(Target pointing data)
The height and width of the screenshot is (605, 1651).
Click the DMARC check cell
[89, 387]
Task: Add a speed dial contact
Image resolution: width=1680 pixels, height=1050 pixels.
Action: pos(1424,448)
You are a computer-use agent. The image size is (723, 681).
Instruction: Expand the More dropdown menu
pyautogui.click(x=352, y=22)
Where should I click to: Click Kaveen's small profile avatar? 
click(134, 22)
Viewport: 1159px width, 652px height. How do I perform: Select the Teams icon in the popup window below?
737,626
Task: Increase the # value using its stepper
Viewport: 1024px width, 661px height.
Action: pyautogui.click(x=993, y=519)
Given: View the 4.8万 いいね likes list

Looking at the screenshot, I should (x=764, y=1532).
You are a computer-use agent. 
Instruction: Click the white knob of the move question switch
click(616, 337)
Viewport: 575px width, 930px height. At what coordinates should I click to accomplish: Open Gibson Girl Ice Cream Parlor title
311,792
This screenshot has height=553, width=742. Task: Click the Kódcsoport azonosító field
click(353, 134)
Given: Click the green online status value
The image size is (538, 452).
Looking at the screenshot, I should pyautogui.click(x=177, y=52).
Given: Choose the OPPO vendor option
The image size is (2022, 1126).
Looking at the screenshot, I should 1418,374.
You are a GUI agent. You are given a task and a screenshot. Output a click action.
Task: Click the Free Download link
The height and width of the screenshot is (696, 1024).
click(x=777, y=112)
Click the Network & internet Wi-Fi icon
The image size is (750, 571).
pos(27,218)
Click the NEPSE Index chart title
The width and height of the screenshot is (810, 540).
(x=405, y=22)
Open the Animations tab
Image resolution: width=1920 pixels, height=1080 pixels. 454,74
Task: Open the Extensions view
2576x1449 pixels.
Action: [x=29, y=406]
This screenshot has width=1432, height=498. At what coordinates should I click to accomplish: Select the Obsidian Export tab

## Your task
Quote every one of the entries above word for word, from first to last.

## In response
The height and width of the screenshot is (605, 1651).
Click the DMARC check cell
[89, 387]
Task: Add a speed dial contact
Image resolution: width=1680 pixels, height=1050 pixels.
Action: pos(1424,448)
You are a computer-use agent. The image size is (723, 681).
Instruction: Expand the More dropdown menu
pyautogui.click(x=352, y=22)
Where should I click to: Click Kaveen's small profile avatar? 
click(134, 22)
Viewport: 1159px width, 652px height. How do I perform: Select the Teams icon in the popup window below?
737,626
Task: Increase the # value using its stepper
Viewport: 1024px width, 661px height.
Action: pyautogui.click(x=993, y=519)
Given: View the 4.8万 いいね likes list

Looking at the screenshot, I should (x=764, y=1532).
You are a computer-use agent. 
Instruction: Click the white knob of the move question switch
click(616, 337)
Viewport: 575px width, 930px height. At what coordinates should I click to accomplish: Open Gibson Girl Ice Cream Parlor title
311,792
This screenshot has height=553, width=742. Task: Click the Kódcsoport azonosító field
click(353, 134)
Given: Click the green online status value
The image size is (538, 452).
Looking at the screenshot, I should pyautogui.click(x=177, y=52).
Given: Choose the OPPO vendor option
The image size is (2022, 1126).
Looking at the screenshot, I should 1418,374.
You are a GUI agent. You are given a task and a screenshot. Output a click action.
Task: Click the Free Download link
The height and width of the screenshot is (696, 1024).
click(x=777, y=112)
Click the Network & internet Wi-Fi icon
The image size is (750, 571).
pos(27,218)
Click the NEPSE Index chart title
The width and height of the screenshot is (810, 540).
(x=405, y=22)
Open the Animations tab
Image resolution: width=1920 pixels, height=1080 pixels. 454,74
Task: Open the Extensions view
2576x1449 pixels.
Action: [x=29, y=406]
This screenshot has width=1432, height=498. At what coordinates should I click to accomplish: Select the Obsidian Export tab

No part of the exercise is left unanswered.